All of the features we currently see in a traditional suburban backyard or public park are now considered essentials in today’s multi-residential developments. Private gardens, working from home, parent retreats, playable landscapes (including water features), outdoor kitchens, vegetable gardens, and provision for pet exercise are the new normal. in landscape architecture.

“All of the large-scale residential and mixed-use projects I am currently working on explore these issues and strive to resolve them in a way that meets today’s needs while remaining adaptable enough for unexpected future changes. .

“We designed Babylon to provide individuals and families with a ‘fulfilling life experience’, the kind of lifestyle you would expect from a traditional home in a well-established suburb,” explains Coggan. “The lush tropical landscape will have cascading foliage from the walls and facades, much like its namesake, with flowing water, stone textures, and artwork.”

For residents, a series of leafy private courtyards along the northern boundaries present unparalleled outdoor amenities and passive recreation opportunities as the backbone of their indoor living spaces.
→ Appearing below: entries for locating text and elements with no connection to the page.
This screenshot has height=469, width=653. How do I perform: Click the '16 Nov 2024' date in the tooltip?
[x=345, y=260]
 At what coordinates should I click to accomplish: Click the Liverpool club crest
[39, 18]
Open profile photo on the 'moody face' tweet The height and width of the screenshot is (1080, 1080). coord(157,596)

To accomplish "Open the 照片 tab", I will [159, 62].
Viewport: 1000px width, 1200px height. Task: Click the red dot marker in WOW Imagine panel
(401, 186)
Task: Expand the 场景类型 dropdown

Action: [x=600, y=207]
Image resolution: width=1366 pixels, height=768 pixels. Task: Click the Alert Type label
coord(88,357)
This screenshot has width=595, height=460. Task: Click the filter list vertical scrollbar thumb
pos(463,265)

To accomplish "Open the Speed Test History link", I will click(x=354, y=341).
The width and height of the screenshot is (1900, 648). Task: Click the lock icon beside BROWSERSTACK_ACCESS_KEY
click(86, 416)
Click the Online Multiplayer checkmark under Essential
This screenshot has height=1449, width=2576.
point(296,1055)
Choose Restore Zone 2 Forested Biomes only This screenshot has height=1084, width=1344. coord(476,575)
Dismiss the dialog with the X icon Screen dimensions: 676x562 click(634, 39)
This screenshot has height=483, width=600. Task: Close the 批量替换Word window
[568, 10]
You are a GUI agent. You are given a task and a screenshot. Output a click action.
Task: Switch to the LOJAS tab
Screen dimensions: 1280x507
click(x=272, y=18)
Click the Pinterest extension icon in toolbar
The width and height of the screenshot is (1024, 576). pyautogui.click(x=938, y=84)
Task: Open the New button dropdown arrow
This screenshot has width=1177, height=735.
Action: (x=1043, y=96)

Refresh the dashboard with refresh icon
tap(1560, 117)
Designed as quiet private sanctuaries, they will feature hard and soft landscaping elements, with particular attention to incorporating fixed furniture and seating into the walls of the planters, and places to add loose furniture to suit the fashion of the house. life of residents.

“The courtyard gardens will not only be green landscaped spaces to be seen from inside residents’ homes, but also spaces for them to garden and relax,” Coggan explains.

“Large developers have always understood the immense value of the public domain and the landscape and strive to create it in areas that have limited access to open spaces, either on site or as the Council’s contribution to land. public. It’s a win / win, it increases the value of development properties and improves amenities for the community.

Another key emerging consideration for multi-residential design is the creation of innovative spaces for pets, especially dogs.

“Landscape architects now need to make sure that we don’t forget these important family members in the design process. I see that areas with circuits and open lawns for exercise are becoming more and more popular, ”he explains.

“Communal landscapes are the new ‘backyard’ for multi-residential developments,” explains Coggan. “They have to provide connection and flexibility with a microclimate that optimizes their success, including solar access, wind, weather protection, etc.

“Because if there’s one thing the pandemic has taught us, it’s to prepare for the unexpected,” he says.